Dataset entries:
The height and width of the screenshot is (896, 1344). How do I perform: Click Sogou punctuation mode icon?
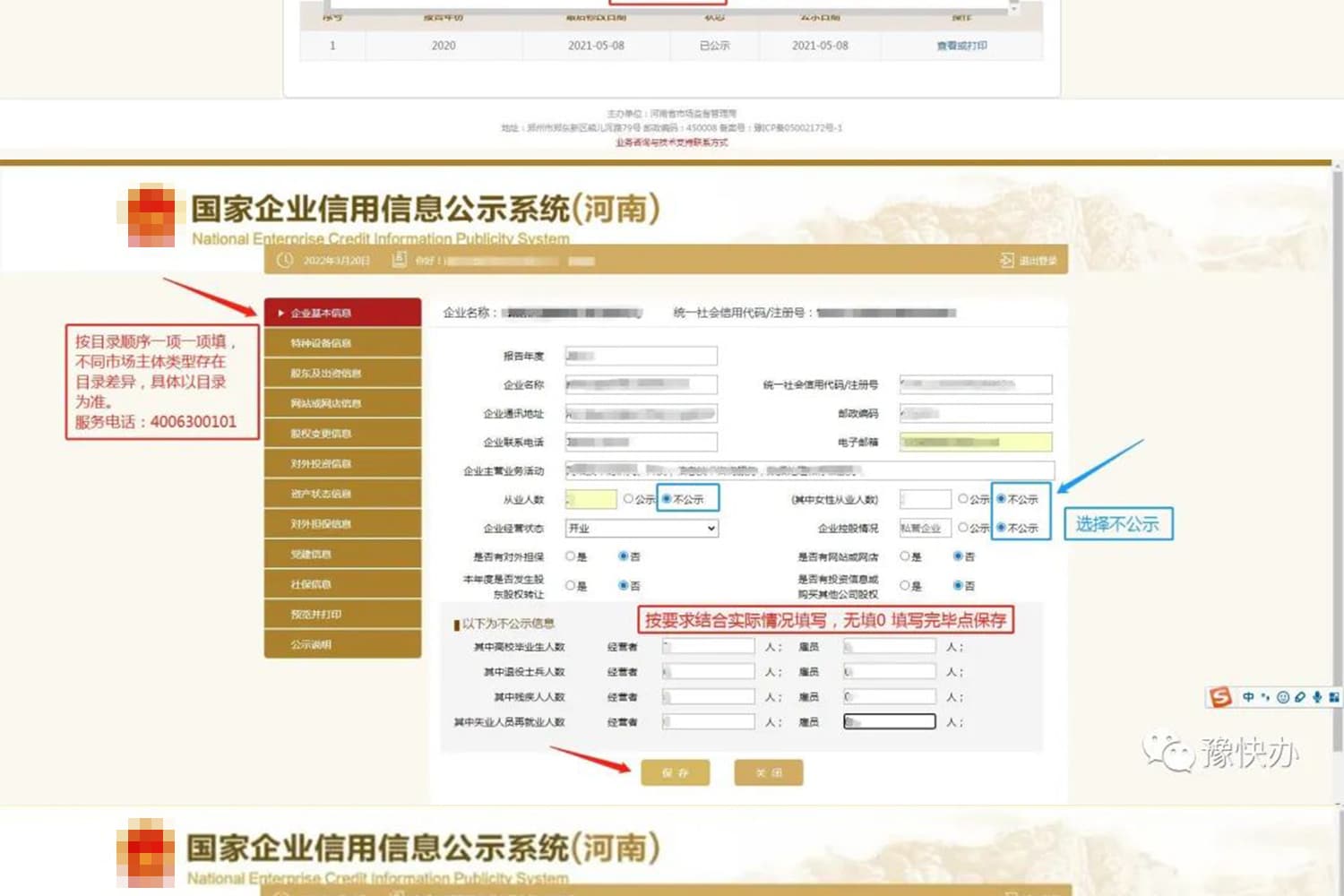1265,697
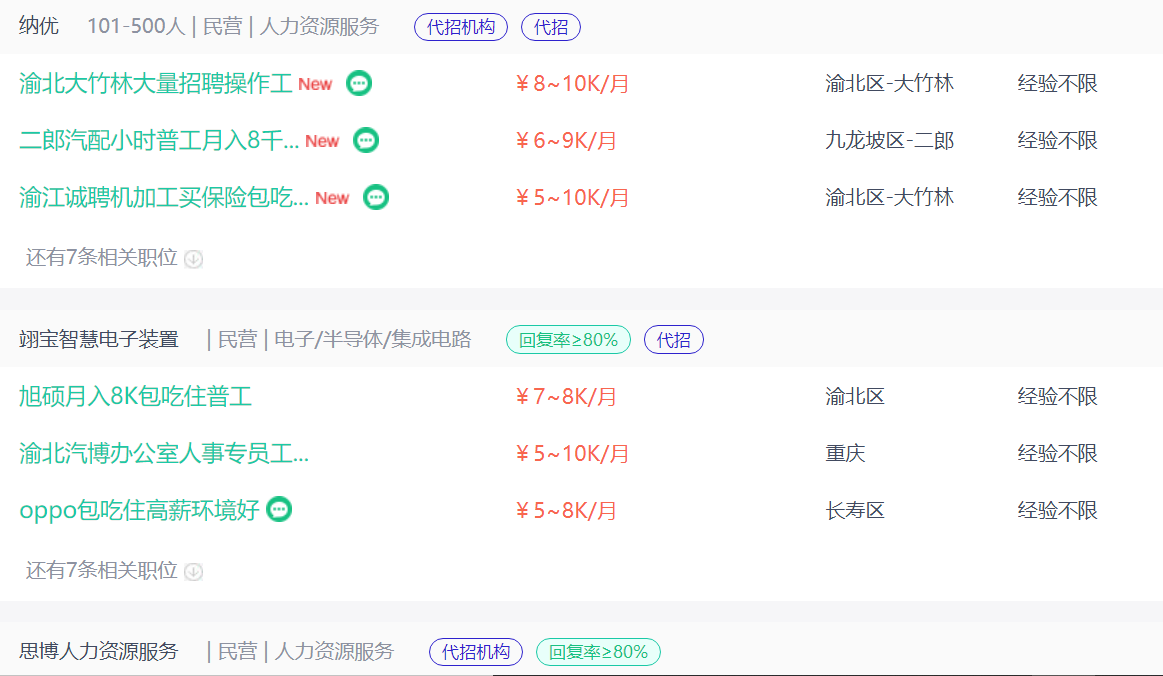Expand 还有7条相关职位 under 翊宝智慧电子装置
This screenshot has width=1163, height=676.
(102, 570)
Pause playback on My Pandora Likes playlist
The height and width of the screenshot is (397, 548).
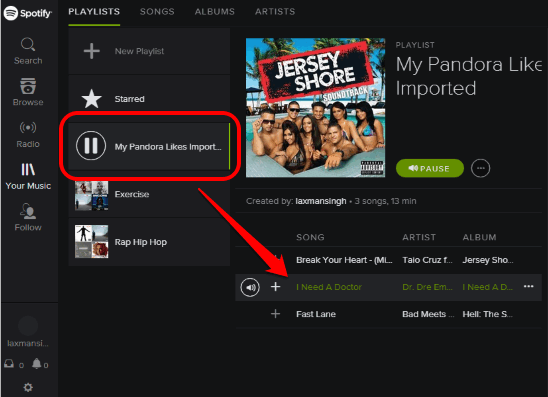[x=91, y=145]
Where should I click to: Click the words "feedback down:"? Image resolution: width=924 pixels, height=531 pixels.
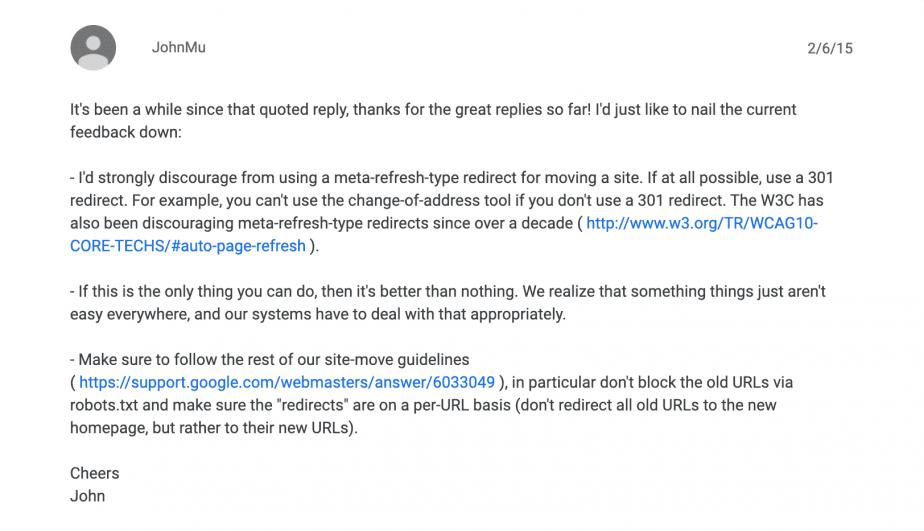126,133
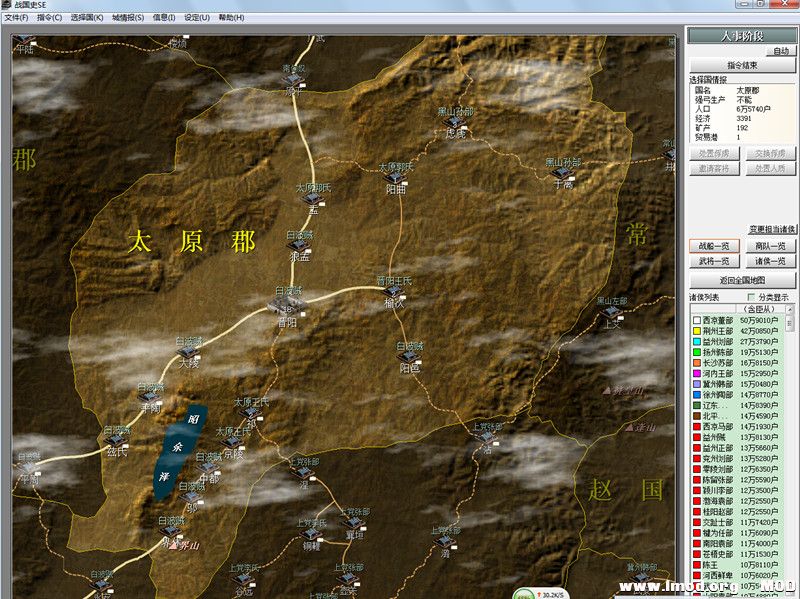Click the yellow swatch beside 荆州王部

click(695, 330)
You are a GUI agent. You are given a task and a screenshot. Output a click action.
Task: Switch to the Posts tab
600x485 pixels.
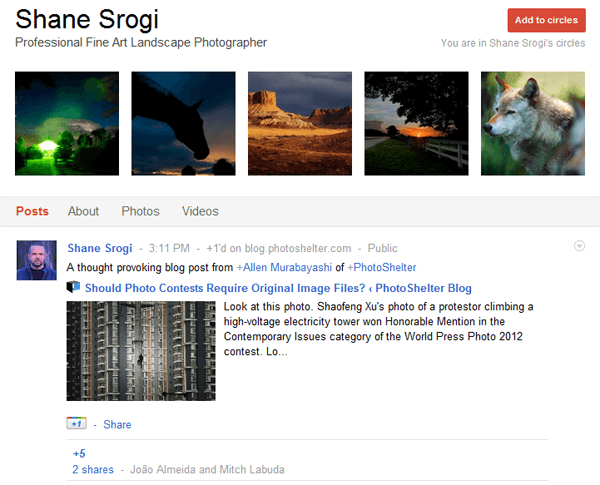tap(32, 211)
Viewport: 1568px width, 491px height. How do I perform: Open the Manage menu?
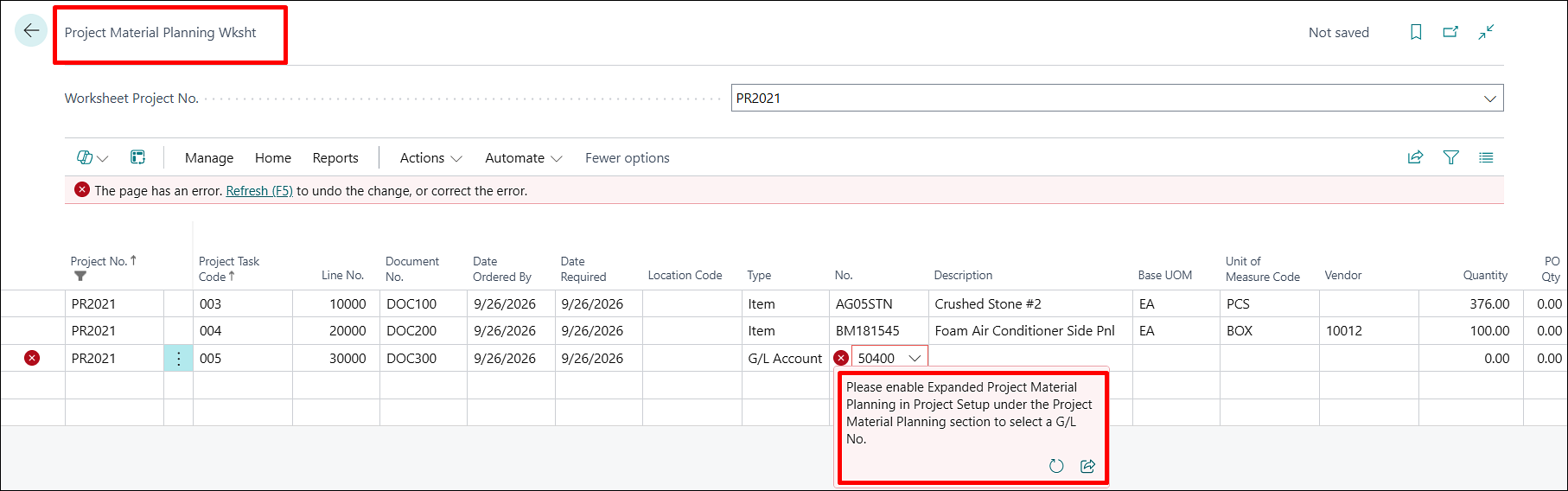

▶ About this exercise
This task calls for the lines from the line holding "Task: Switch to the Posts tab" through the last line above, restated word for word with both ends included and the pictures dropped.

▶ Answer area
Task: Switch to the Posts tab
600x485 pixels.
tap(32, 211)
Viewport: 1568px width, 491px height. How do I perform: Open the Manage menu?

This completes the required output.